The creative writing class started on a Tuesday. It was raining. Dark and cold. I didn’t know anyone. I was hungry, having come straight from work. I’m not good when I’m hungry. I’m cranky when I’m hungry. I worried that I would make a fool out of myself. I hadn’t written anything other than cheques, and reports for work, and letters before the advent of e-mail. I can’t really say why I picked that course. I loved reading. I remember Maeve Binchy saying, in a radio interview, that she was reading a book and thought to herself, ‘I could do that’ and she started writing a book that turned out to be Light a Penny Candle. I remember feeling the same way. Reading books and thinking, ‘I could do that. How difficult can it be?’

Turns out that it is difficult. Challenging. Frustrating. Time-consuming. Stressful. But when I write my two favourite words in the English language – which happen to be ‘The’ and ‘End’ – the sense of achievement and – this sounds a bit American but I’ll say it anyway – fulfilment, is enormous. I do something that I love. That I’m passionate about. It’s not always easy but it’s always interesting.
And finally, I know what I want to be when I grow up.

Lifesaving for Beginners – some questions answered


Posted by crgeraghty | Posted in Uncategorized | Posted on 25-08-2012

Here are the answers to some questions I was asked recently about my new book, Lifesaving for Beginners (out in Ireland and the UK at the beginning of October 2012).

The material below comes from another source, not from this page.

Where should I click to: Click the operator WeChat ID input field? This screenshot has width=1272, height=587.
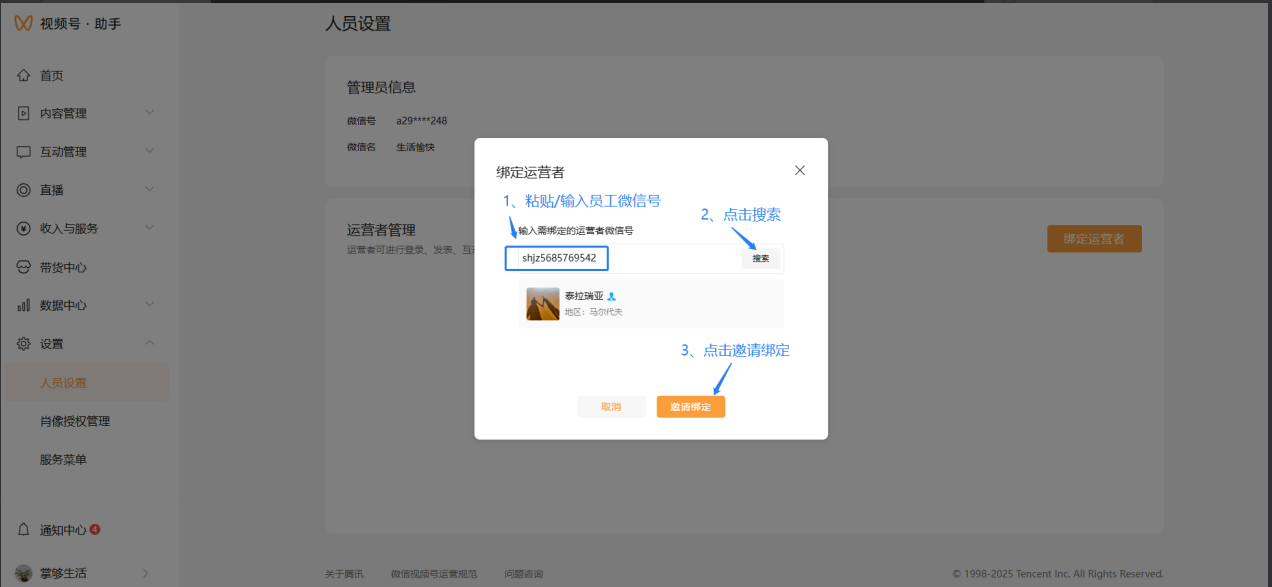(x=558, y=258)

Hope it gives you a taste of what the book is about without giving too much away…

Tell us a bit about the new book.

I got the germ of an idea from a friend of mine who, one night, told me the story of her father’s unmarried sisters, both of whom died within months of each other. Her father was going through their personal effects afterwards and found a birth certificate. One of his sisters had given birth to a baby years before and had given the child up for adoption.

The minute I heard the story I knew I wanted to write it. The idea of a woman who gives her baby away and gets on with the living of her life, never referring to it, never talking about it, perhaps never thinking about it. It is almost as if it never happened. And although my story begins many years later, in 1987, things in Ireland hadn’t really changed. I mean, in 1984, Ann Lovett, a 15-year old girl, gave birth to a baby boy, all alone, in the grounds of a church. She brought a scissors. To cut the cord. It didn’t matter. They both died. I was fourteen then. I never forgot it. The loneliness of it. That kind of loneliness stays with you. You don’t forget loneliness like that.

Half of the book is told from Kat’s point of view, and half from Milo’s. Was it challenging to write in these two very different voices? What was it like to write from a nine-year-old boy’s point of view?

Kat is approaching forty, which is not something she’s looking forward to. She is a writer except that nobody knows she’s a writer. She is a mother except nobody knows she’s a mother. She is in love with her man-friend except nobody knows she’s in love with her man-friend. She is a tricky, tricky character and so, was tricky to write.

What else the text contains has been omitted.